Em um novo comunicado, a desembargadora disse que 'repassou as
informações de forma precipitada'. Confira a íntegra:
"Diante das manifestações contra meu
comentário, proferido em uma discussão no facebook de um colega, a respeito da
morte da Vereadora Marielle Franco,venho declarar o que se segue: No afã de
defender as instituições policiais, ao meu ver injustamente atacadas, repassei
de forma precipitada, notícias que circulavam nas redes sociais.
A conduta mais ponderada seria a de
esperar o término das investigações, para então, ainda na condição de cidadã,
opinar ou não sobre o tema.
Reitero minha confiança nas instituições
policiais, esperando, como cidadã, que este bárbaro crime seja desvendado o
mais rápido possível. Independentemente do que se conclua das investigações, a
morte trágica de um ser humano é algo que se deve lamentar e seus
algozes merecem o absoluto rigor da lei."
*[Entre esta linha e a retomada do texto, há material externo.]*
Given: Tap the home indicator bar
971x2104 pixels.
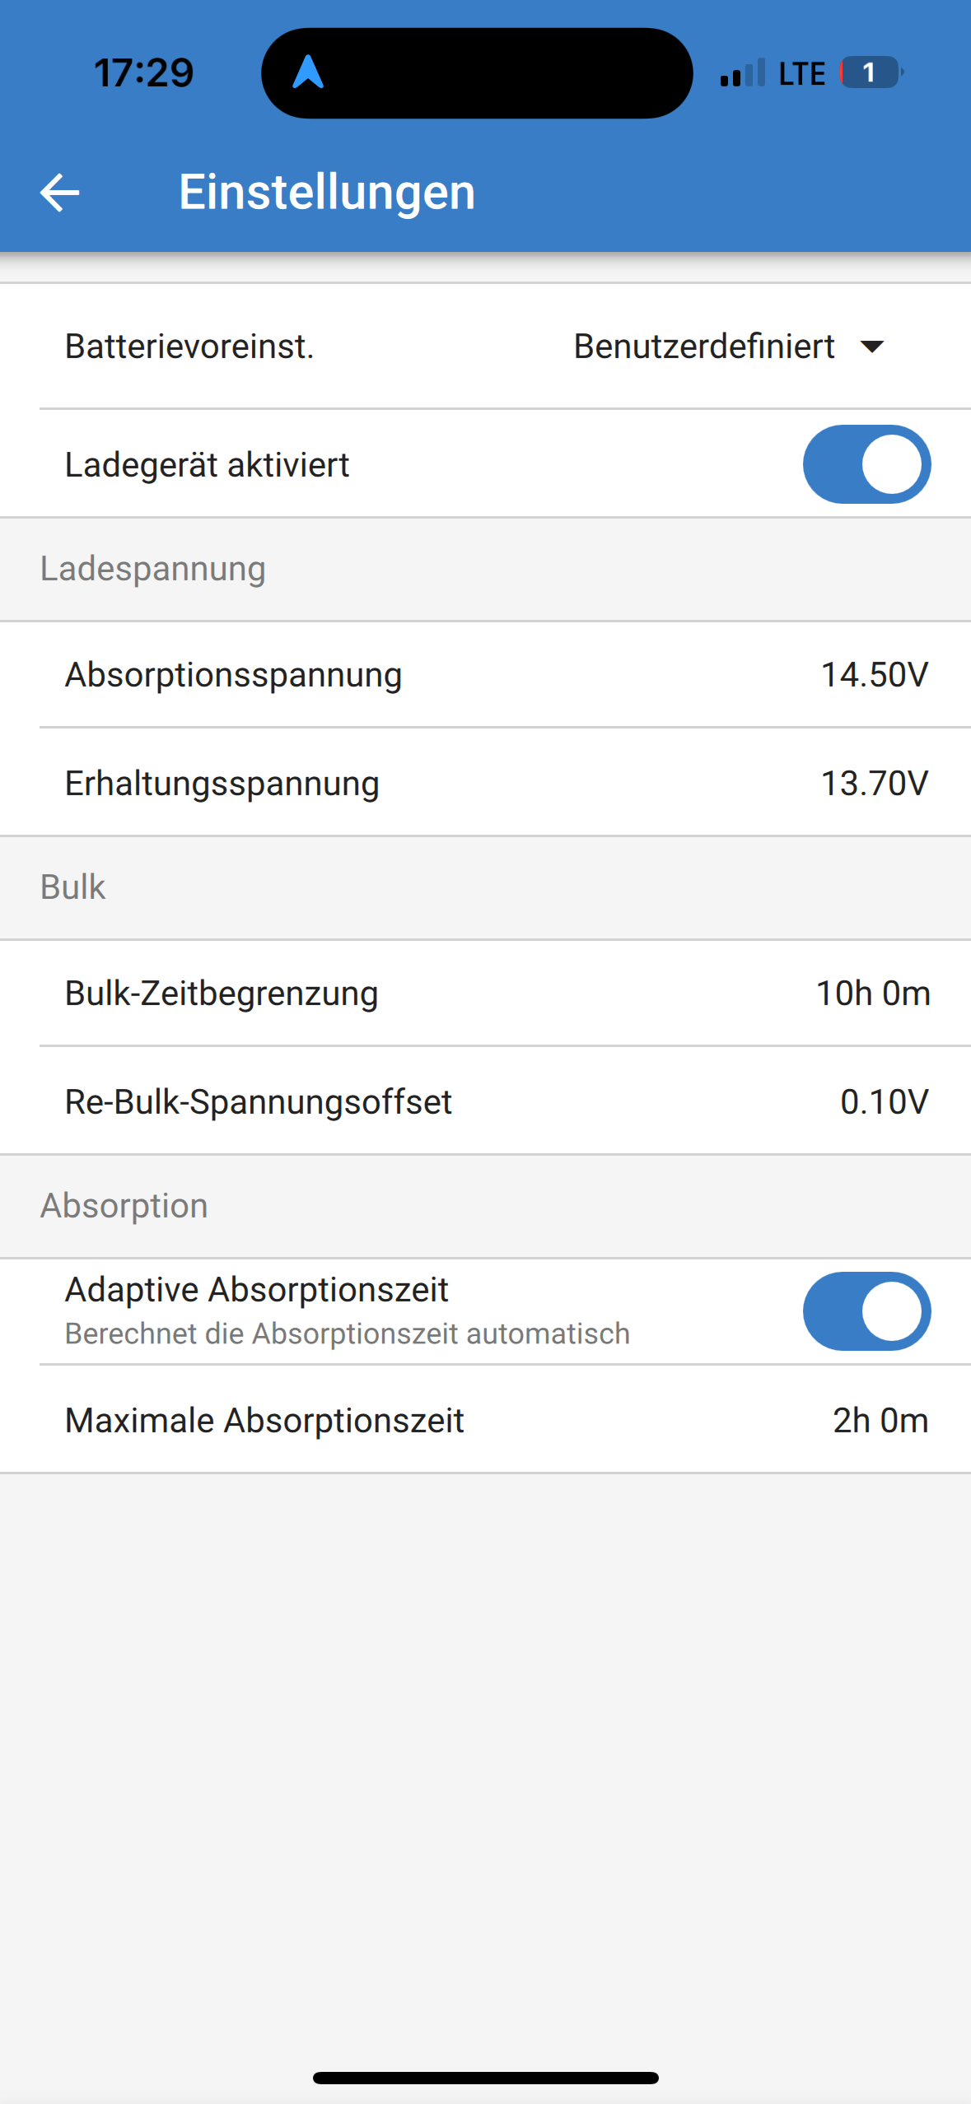Looking at the screenshot, I should [x=486, y=2078].
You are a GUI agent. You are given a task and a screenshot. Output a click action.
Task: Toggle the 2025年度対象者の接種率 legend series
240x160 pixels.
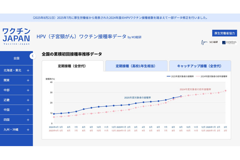tap(179, 76)
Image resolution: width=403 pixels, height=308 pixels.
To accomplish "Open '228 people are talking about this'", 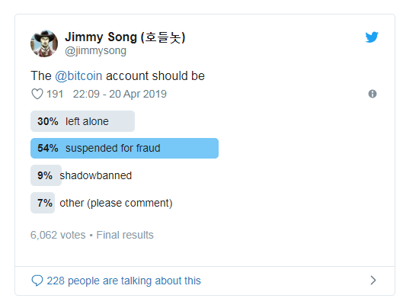I will pos(123,281).
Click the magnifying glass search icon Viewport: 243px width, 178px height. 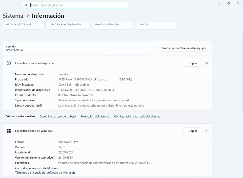[x=26, y=5]
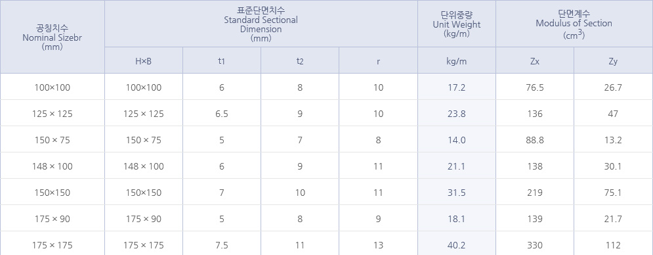Viewport: 653px width, 255px height.
Task: Select the 148 × 100 nominal size cell
Action: (52, 166)
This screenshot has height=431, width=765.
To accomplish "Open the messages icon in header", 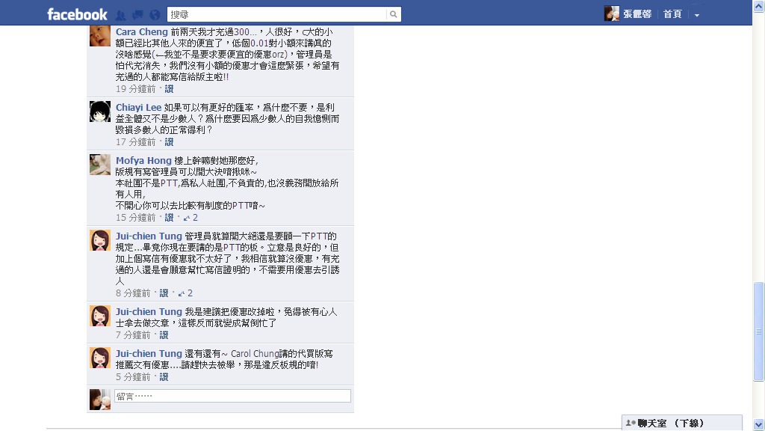I will (137, 15).
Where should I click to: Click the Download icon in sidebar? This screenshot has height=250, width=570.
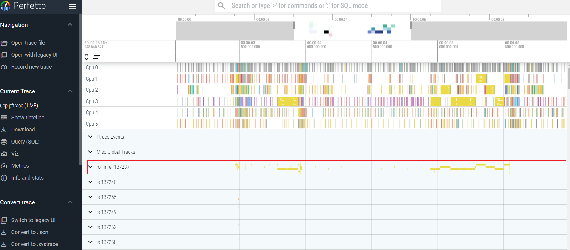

Reclamação protocolada no CNJ
Por volta das 18h30 desta segunda-feira, o Conselho Nacional de Justiça
(CNJ) informou que uma reclamação disciplinar foi instaurada contra a
desembargadora. A ação será encaminhada diretamente à Corregedoria do CNJ.
A partir daí, o pedido poderá ser arquivado ou o plenário pode pedir
instauração de sindicância. Se punida, Marília Neves pode ser removida
compulsoriamente, ser afastada por por no mínimo dois anos com vencimentos
proporcionais ao tempo de serviço ou ser aposentada compulsoriamente com
vencimentos proporcionais ao tempo de serviço.